연습 목표: 아래 자료에서 "pencil"라는 단어가 들어 있는 줄을 모두 찾아 한 줄도 빠짐없이 옮겨 적으세요.

목표 위치에 관한 행:
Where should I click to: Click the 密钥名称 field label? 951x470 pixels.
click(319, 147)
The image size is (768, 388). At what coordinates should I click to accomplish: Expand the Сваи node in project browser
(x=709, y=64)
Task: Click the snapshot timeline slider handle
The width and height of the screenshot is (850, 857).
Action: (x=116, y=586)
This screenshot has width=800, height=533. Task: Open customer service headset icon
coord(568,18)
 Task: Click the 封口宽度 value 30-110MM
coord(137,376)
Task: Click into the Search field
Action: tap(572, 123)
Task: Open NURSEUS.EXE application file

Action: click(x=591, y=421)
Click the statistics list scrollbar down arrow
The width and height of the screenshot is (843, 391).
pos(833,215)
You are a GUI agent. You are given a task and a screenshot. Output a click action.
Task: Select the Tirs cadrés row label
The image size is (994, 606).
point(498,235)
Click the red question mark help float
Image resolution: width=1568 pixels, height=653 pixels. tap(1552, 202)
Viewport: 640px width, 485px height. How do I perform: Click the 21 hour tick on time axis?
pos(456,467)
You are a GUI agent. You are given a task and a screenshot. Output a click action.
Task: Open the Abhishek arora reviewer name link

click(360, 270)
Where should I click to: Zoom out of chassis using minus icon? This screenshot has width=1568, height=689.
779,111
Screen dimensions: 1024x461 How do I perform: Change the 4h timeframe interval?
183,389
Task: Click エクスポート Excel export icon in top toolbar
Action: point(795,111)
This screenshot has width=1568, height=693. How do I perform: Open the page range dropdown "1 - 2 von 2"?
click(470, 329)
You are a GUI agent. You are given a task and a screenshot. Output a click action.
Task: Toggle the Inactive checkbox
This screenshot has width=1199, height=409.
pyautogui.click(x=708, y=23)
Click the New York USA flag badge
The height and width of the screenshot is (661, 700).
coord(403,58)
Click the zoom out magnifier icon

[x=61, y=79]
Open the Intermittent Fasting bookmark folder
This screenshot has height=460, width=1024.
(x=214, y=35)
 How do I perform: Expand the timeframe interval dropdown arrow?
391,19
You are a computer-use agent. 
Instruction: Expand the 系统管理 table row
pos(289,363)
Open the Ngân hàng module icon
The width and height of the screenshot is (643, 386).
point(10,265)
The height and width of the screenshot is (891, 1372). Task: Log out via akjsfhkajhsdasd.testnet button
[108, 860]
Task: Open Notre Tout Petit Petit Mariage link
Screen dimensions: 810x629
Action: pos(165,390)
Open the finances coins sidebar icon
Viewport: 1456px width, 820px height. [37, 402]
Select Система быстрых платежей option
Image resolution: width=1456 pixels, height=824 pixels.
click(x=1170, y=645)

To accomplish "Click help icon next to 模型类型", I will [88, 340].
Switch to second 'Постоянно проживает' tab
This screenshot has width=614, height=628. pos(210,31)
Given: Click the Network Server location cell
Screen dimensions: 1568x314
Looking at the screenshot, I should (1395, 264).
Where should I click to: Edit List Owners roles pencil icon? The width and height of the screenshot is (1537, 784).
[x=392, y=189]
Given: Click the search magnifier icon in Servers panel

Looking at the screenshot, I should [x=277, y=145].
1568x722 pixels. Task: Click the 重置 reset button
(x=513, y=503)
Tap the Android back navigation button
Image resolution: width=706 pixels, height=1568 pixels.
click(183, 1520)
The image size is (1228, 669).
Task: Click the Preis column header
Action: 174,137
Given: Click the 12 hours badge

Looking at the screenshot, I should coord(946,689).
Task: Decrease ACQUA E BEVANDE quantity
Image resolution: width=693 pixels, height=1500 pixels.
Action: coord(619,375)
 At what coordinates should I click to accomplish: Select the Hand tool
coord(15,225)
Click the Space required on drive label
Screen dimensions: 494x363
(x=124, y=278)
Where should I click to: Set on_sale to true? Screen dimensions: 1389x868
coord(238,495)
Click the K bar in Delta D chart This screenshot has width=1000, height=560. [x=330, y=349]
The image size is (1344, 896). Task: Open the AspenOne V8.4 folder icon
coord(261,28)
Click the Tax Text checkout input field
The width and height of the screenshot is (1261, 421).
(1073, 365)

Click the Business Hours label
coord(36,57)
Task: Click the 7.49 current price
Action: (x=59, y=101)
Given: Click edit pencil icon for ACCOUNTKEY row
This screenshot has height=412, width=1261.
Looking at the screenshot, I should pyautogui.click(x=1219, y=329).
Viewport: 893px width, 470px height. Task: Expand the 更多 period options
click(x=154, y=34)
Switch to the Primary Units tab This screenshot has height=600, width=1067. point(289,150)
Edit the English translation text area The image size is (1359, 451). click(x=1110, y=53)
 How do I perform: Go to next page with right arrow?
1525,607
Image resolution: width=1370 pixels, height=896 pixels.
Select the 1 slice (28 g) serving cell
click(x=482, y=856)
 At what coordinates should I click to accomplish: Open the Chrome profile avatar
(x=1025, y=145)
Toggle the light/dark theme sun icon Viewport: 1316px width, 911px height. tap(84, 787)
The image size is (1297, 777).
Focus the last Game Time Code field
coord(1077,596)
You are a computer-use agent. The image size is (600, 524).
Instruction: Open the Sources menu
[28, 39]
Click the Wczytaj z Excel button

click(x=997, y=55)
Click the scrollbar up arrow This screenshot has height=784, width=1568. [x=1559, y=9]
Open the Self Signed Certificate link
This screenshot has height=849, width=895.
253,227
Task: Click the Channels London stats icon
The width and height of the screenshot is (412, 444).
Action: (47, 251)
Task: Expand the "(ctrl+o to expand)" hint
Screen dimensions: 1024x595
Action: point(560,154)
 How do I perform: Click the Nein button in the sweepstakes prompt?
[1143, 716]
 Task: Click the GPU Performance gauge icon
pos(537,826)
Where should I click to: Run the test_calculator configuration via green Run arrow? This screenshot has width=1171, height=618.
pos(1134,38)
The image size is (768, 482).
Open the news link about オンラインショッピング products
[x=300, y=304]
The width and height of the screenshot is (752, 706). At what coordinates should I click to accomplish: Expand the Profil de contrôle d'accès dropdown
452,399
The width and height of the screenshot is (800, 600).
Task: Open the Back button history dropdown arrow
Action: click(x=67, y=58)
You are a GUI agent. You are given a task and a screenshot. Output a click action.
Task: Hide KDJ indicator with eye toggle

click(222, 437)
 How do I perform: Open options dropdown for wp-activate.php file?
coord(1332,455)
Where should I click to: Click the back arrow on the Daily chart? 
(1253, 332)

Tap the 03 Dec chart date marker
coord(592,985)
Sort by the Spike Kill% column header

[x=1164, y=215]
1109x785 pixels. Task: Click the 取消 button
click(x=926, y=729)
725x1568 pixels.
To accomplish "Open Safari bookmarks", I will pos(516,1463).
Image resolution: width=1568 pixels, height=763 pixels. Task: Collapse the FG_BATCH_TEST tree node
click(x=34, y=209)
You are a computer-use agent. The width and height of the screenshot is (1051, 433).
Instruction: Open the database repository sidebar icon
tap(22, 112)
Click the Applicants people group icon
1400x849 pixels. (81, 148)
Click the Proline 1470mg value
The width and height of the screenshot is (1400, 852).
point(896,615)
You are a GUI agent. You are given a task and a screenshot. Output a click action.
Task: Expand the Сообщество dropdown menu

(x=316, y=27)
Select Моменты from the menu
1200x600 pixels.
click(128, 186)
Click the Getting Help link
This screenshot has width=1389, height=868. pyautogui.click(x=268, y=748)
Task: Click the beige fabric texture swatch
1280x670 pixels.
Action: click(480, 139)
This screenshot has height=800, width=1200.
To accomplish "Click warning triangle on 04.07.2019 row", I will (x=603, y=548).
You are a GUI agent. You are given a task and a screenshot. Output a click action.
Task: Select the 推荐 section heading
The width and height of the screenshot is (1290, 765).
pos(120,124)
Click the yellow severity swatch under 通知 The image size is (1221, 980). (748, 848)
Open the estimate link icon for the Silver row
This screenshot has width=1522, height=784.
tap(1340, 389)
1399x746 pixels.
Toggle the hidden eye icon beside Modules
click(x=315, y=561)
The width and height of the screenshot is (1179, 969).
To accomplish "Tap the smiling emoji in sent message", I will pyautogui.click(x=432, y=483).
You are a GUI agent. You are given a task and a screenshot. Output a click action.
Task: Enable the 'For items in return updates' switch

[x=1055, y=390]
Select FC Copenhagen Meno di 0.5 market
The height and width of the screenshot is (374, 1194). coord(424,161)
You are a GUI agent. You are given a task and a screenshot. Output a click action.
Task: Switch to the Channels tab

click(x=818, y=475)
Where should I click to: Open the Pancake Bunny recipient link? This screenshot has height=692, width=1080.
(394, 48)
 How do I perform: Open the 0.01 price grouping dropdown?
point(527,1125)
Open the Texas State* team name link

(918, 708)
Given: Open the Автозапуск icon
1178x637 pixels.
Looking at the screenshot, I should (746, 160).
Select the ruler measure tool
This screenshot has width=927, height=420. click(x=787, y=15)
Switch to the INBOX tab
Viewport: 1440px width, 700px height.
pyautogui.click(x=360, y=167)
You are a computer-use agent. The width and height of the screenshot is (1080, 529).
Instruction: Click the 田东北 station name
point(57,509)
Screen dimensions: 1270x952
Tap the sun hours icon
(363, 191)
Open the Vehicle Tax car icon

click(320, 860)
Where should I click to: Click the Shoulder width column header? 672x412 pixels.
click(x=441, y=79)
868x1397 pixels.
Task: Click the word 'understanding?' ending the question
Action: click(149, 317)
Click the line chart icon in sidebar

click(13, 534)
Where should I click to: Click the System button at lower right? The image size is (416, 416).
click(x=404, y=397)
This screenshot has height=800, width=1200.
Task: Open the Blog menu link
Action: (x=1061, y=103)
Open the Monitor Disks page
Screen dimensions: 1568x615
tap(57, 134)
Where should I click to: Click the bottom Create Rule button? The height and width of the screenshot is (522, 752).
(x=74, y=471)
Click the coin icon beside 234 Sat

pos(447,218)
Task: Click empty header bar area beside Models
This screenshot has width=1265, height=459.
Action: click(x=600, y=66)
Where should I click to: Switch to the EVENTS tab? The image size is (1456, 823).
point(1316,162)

연습 정답:
Where should I click to: Edit List Owners roles pencil icon? The width and height of the screenshot is (1537, 784).
Given: Click edit pencil icon for ACCOUNTKEY row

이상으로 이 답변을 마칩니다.